───── Records provided

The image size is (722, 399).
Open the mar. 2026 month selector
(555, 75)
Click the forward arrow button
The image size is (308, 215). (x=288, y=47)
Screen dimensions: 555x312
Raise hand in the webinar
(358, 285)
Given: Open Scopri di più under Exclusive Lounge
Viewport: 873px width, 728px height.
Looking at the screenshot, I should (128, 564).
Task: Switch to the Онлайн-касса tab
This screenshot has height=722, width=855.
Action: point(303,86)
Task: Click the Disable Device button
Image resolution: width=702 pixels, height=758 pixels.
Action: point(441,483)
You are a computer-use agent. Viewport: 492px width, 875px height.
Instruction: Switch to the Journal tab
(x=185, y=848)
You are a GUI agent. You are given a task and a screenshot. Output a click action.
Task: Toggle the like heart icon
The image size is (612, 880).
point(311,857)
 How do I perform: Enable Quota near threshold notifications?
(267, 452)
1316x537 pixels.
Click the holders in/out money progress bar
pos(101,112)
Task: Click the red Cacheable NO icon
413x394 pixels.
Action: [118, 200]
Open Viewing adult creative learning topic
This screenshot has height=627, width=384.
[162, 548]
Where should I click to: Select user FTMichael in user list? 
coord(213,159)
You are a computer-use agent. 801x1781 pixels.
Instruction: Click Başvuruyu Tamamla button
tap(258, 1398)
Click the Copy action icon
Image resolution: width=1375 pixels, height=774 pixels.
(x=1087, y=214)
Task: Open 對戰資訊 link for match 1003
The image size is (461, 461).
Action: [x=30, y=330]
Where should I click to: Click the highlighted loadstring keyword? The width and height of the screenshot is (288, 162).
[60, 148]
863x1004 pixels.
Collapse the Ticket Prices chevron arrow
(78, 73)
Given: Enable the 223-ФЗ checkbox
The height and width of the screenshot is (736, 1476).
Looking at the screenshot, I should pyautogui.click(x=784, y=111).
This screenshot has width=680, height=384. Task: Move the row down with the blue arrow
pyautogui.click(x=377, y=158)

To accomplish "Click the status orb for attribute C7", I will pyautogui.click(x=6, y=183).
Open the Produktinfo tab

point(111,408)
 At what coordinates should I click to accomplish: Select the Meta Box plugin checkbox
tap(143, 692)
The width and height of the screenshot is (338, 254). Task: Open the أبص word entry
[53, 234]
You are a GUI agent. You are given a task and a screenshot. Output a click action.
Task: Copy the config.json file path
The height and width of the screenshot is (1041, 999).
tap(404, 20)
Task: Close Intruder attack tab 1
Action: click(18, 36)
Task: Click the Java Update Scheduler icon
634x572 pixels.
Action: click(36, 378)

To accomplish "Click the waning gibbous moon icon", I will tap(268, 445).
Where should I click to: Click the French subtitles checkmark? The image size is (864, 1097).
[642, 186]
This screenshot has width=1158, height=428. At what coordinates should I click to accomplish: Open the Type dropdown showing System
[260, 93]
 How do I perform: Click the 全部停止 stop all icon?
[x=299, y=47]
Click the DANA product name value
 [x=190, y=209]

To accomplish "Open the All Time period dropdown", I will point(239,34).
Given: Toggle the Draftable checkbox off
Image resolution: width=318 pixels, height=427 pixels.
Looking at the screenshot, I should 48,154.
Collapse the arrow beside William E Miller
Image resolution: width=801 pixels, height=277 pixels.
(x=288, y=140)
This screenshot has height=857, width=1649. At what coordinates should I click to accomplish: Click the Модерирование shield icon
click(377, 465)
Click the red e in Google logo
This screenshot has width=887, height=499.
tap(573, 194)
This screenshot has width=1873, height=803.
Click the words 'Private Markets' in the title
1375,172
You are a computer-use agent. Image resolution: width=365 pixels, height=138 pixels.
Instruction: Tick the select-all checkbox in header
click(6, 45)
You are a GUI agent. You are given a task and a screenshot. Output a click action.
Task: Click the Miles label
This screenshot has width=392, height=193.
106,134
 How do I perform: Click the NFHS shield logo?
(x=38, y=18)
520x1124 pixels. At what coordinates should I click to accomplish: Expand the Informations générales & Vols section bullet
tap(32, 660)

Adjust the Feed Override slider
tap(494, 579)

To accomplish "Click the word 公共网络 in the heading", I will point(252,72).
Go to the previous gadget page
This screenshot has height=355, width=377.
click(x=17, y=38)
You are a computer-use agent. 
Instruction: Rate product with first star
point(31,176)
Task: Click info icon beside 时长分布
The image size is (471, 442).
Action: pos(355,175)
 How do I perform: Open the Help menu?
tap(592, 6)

──────────

▸ **Exercise directions**
Reply with the number of lines in the preceding entries that contain "beside", and no other words.

▸ **Result of the task**
2